**Exercise material:**
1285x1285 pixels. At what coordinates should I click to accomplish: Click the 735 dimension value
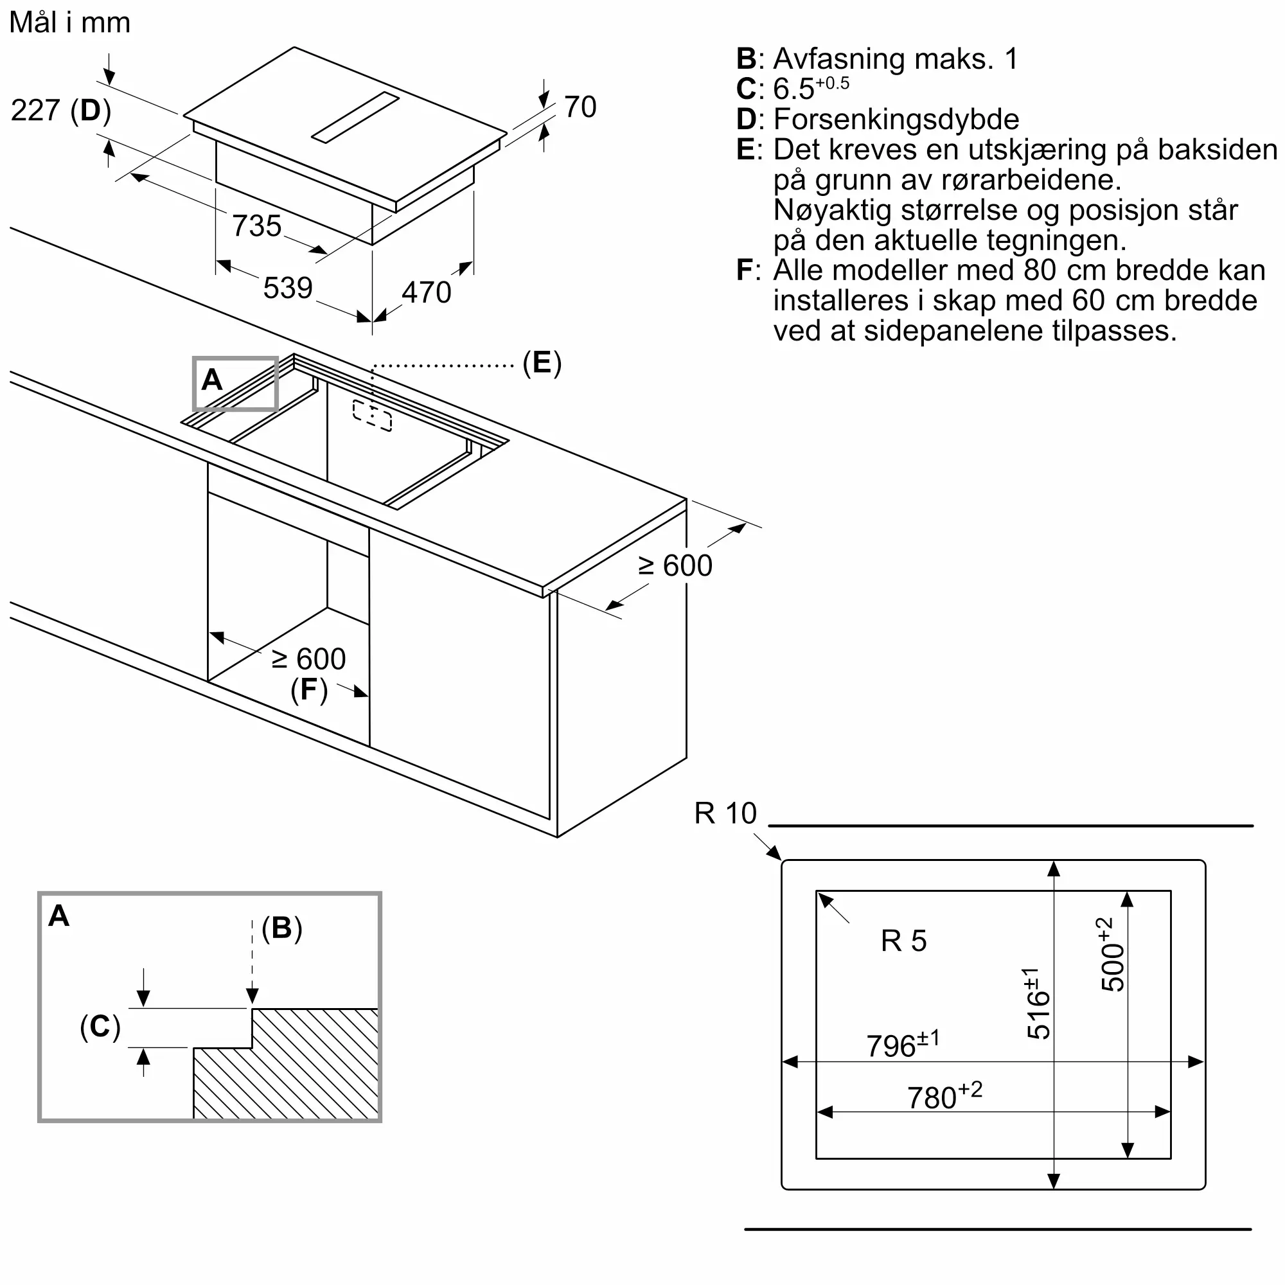257,226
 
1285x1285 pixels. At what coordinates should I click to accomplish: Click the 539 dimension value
288,288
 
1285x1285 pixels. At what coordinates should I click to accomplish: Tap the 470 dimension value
427,292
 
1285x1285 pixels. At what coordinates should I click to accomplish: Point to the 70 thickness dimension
581,107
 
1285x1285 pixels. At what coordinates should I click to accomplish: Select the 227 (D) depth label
61,111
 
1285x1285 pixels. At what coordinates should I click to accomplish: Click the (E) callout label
542,363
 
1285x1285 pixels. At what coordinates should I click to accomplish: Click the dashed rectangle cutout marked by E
373,416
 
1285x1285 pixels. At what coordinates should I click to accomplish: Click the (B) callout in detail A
282,928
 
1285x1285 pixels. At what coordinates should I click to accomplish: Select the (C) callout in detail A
100,1026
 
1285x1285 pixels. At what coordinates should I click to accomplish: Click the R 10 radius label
725,813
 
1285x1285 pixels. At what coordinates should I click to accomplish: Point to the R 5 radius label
904,941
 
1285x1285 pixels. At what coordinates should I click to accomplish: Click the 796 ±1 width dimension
903,1044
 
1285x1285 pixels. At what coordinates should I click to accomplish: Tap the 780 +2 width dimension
945,1096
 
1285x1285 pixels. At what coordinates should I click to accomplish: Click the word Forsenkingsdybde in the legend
896,120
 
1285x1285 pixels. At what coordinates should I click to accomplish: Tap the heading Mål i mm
70,22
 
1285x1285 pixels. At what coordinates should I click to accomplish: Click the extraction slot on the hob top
356,118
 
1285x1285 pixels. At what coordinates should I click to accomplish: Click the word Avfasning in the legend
839,59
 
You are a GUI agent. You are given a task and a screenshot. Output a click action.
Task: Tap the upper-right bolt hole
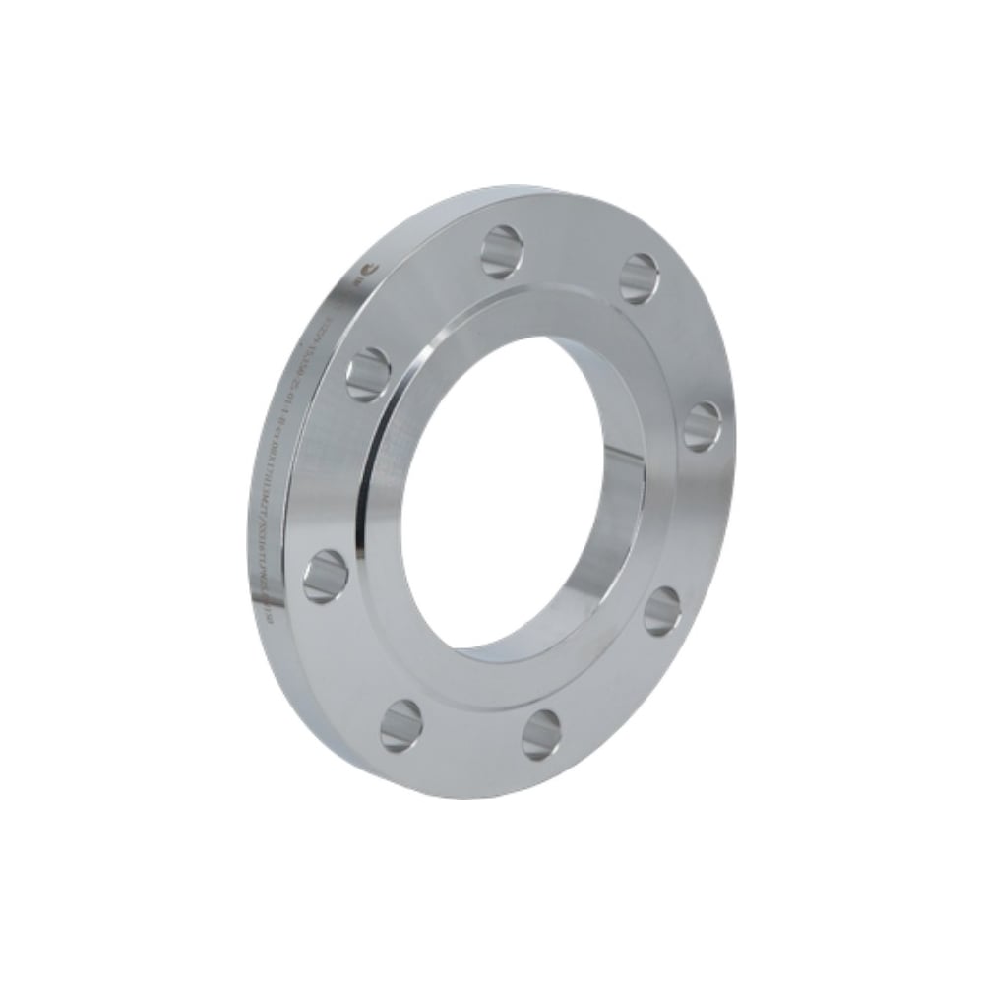coord(640,278)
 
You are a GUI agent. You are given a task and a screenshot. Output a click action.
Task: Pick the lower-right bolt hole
coord(662,611)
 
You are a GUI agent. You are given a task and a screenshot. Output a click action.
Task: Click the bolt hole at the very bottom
coord(541,735)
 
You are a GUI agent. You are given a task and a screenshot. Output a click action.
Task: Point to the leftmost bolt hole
coord(325,576)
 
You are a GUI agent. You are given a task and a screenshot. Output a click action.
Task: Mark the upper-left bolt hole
coord(368,374)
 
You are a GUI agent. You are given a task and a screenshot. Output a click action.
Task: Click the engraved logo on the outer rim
coord(367,268)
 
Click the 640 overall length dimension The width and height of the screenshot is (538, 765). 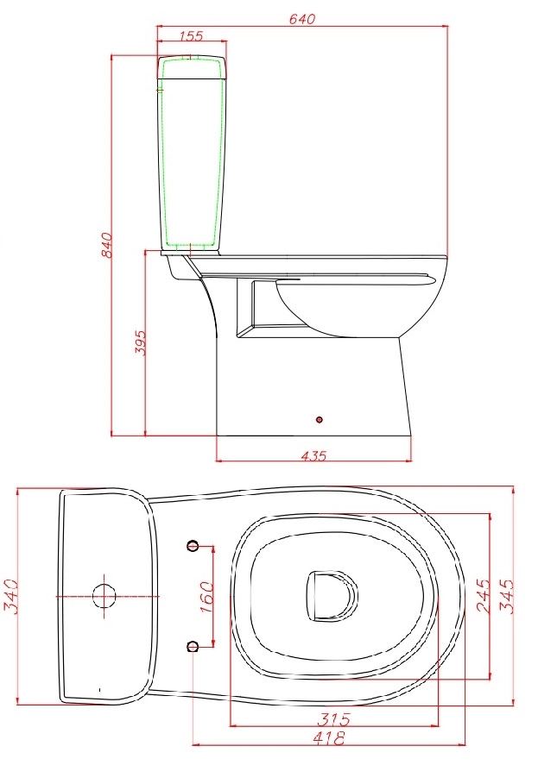[x=302, y=17]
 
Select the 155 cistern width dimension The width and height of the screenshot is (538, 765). [x=191, y=35]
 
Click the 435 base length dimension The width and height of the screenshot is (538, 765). [x=313, y=456]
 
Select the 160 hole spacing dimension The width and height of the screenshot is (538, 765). [x=206, y=597]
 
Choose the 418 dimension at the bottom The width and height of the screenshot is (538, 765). [x=328, y=738]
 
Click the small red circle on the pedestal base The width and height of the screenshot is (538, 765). [x=320, y=420]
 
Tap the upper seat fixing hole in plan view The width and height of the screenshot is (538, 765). [x=193, y=545]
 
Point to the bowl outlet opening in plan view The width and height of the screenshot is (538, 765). [x=332, y=596]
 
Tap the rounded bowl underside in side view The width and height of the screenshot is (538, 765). [x=345, y=310]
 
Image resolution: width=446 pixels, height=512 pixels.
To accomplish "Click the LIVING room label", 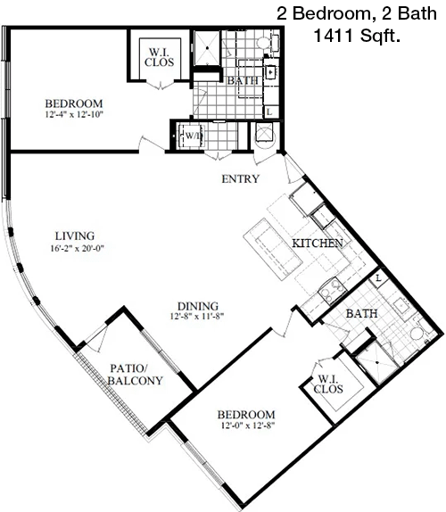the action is (x=75, y=235).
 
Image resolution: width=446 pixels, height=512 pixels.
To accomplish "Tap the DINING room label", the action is (x=198, y=306).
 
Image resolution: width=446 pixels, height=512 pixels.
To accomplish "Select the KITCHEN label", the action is (x=318, y=244).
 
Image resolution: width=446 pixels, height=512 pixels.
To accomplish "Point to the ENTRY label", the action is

**What is asked:** Could you write out the lines from the one containing "Point to the bowl" up to and including the one containing "Tap the rounded" again, keeping each line's wording whole but shifting every coordinate by adding 101 to it?

**Expected answer:**
Point to the bowl outlet opening in plan view The width and height of the screenshot is (538, 765). [x=433, y=697]
 
Tap the rounded bowl underside in side view The width and height of the screenshot is (538, 765). [x=446, y=411]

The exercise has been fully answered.